Brock attended the “Stop the Steal” rally where Trump addressed a crowd of supporters on January 6. He was wearing a helmet and tactical vest when he joined the mob that attacked the Capitol. He entered the building through the doors of the Senate wing about 12 minutes after other rioters initially broke through.
On the floor near the stairs in the East Rotunda, Brock picked up a discarded pair of zippered handcuffs. In his right hand he held flex-cuffs in the Senate gallery. In the senatorial floor, he examined the paperwork on the senators’ desks.
“This was consistent with Brock’s overall mission stated on Jan. 6, which was to gather intelligence to stop the certification and transfer of authority,” prosecutors wrote.
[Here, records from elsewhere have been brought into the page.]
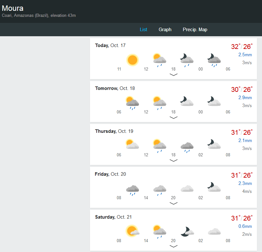Click Saturday's mostly sunny icon at 08

coord(132,231)

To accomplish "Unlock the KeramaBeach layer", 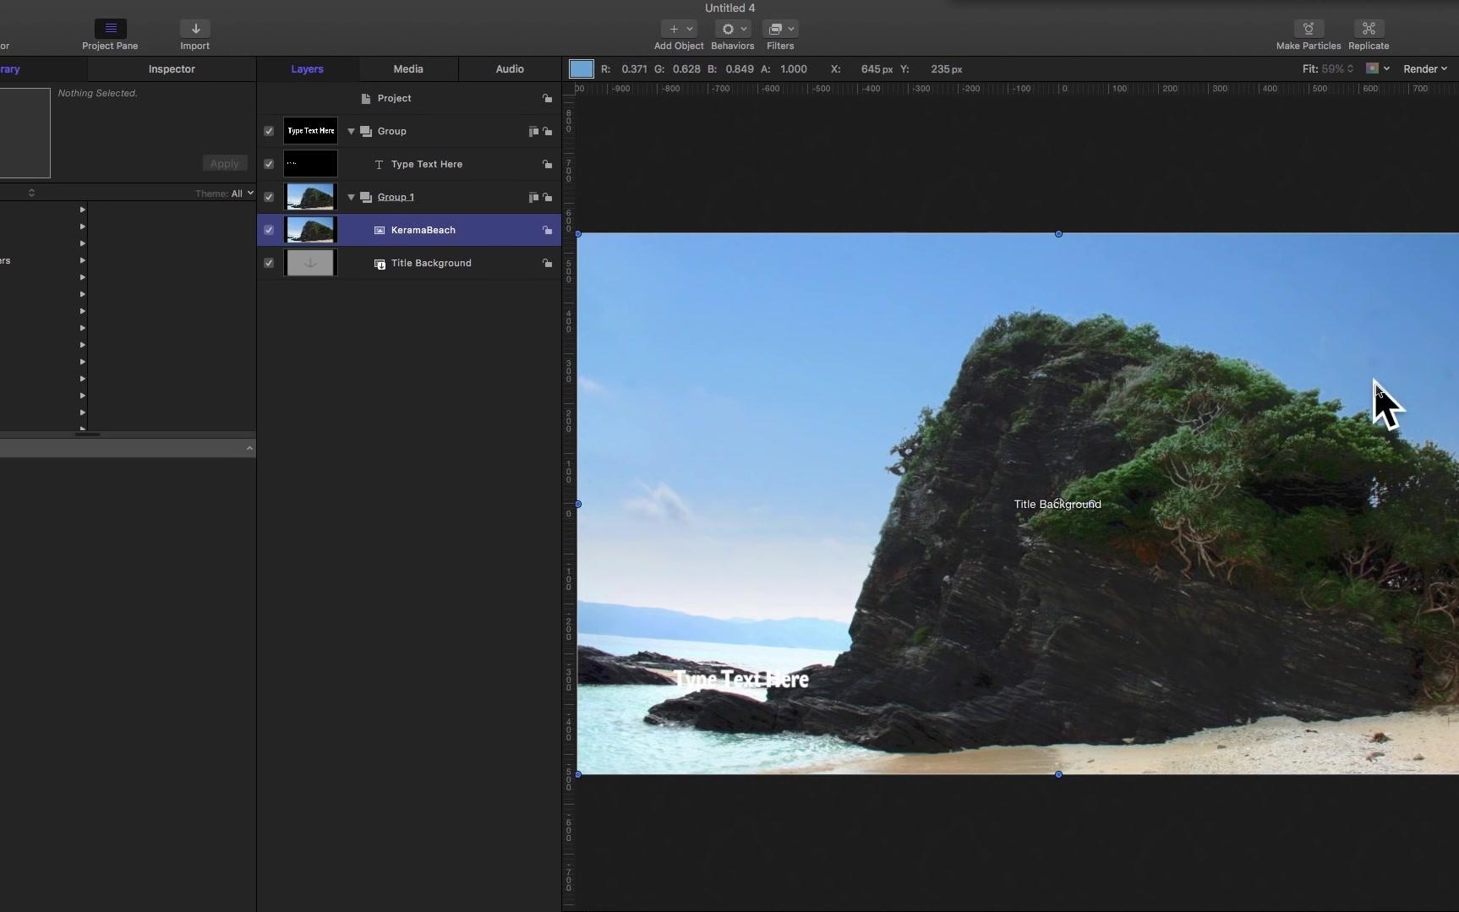I will tap(548, 230).
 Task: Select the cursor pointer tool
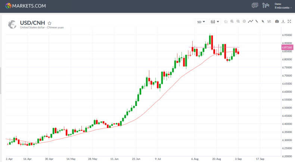coord(263,22)
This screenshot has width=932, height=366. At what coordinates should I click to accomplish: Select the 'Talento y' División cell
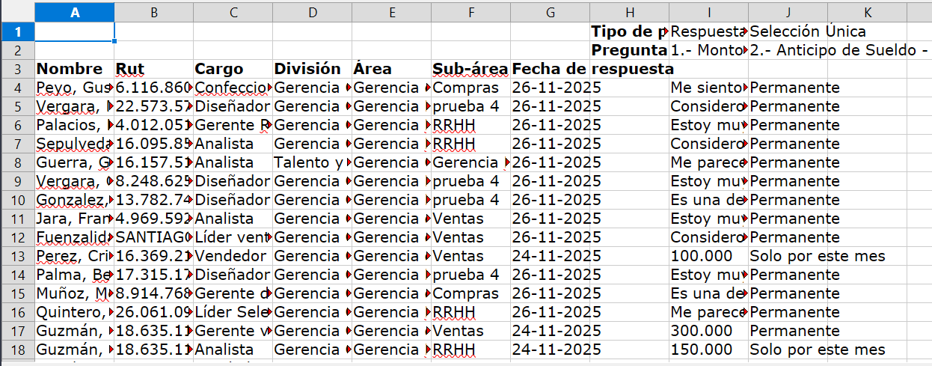(x=312, y=162)
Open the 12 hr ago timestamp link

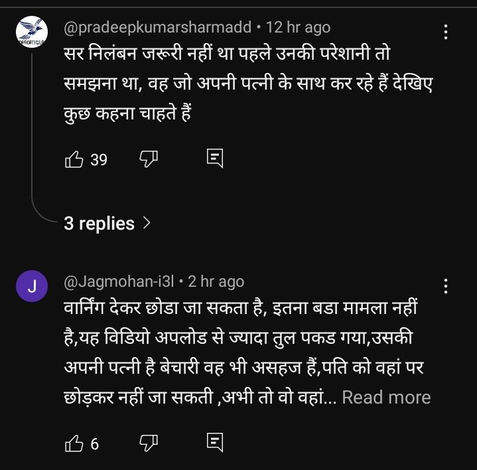(x=297, y=27)
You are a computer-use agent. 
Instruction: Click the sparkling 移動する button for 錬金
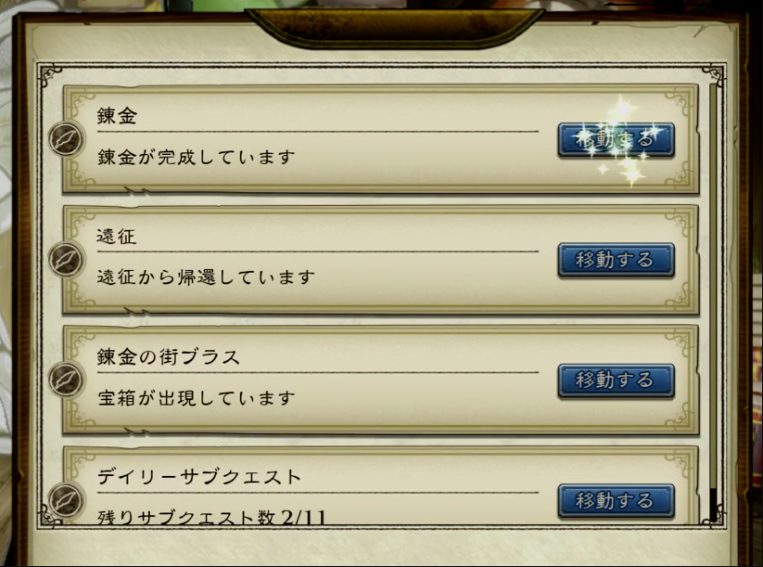click(616, 140)
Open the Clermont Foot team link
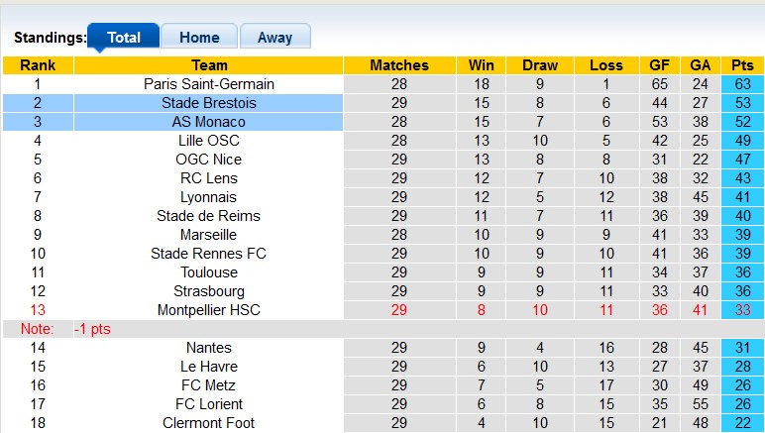 pyautogui.click(x=208, y=423)
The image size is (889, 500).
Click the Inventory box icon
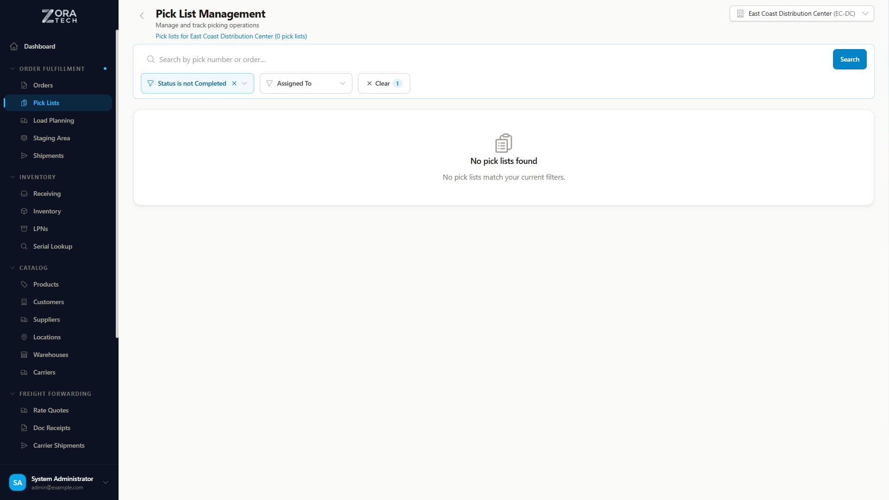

Brock graduated from the Air Force Academy in 1989. He was on active duty until 1998 and served in the reserve until 2014.
In a letter to the judge, the retired Air Force major general praised Brock’s military service. The major general, whose name was redacted from public court filings, said Brock risked his life to protect American forces from a Taliban attack, flying below mountain peaks into a valley “saturated with enemy forces.”
“The result thwarted an enemy advance on US personnel, saved US lives and defused an escalating situation for forces at that remote base in Afghanistan,” wrote the major general.
Brock was employed as a commercial airline pilot on January 6. His attorney said the Federal Aviation Administration revoked Brock’s licenses after his arrest in January 2021.
About 1,000 people have been charged with federal crimes related to the January 6 riots. More than 400 of them were convicted, and more than half received prison sentences ranging from seven days to 10 years.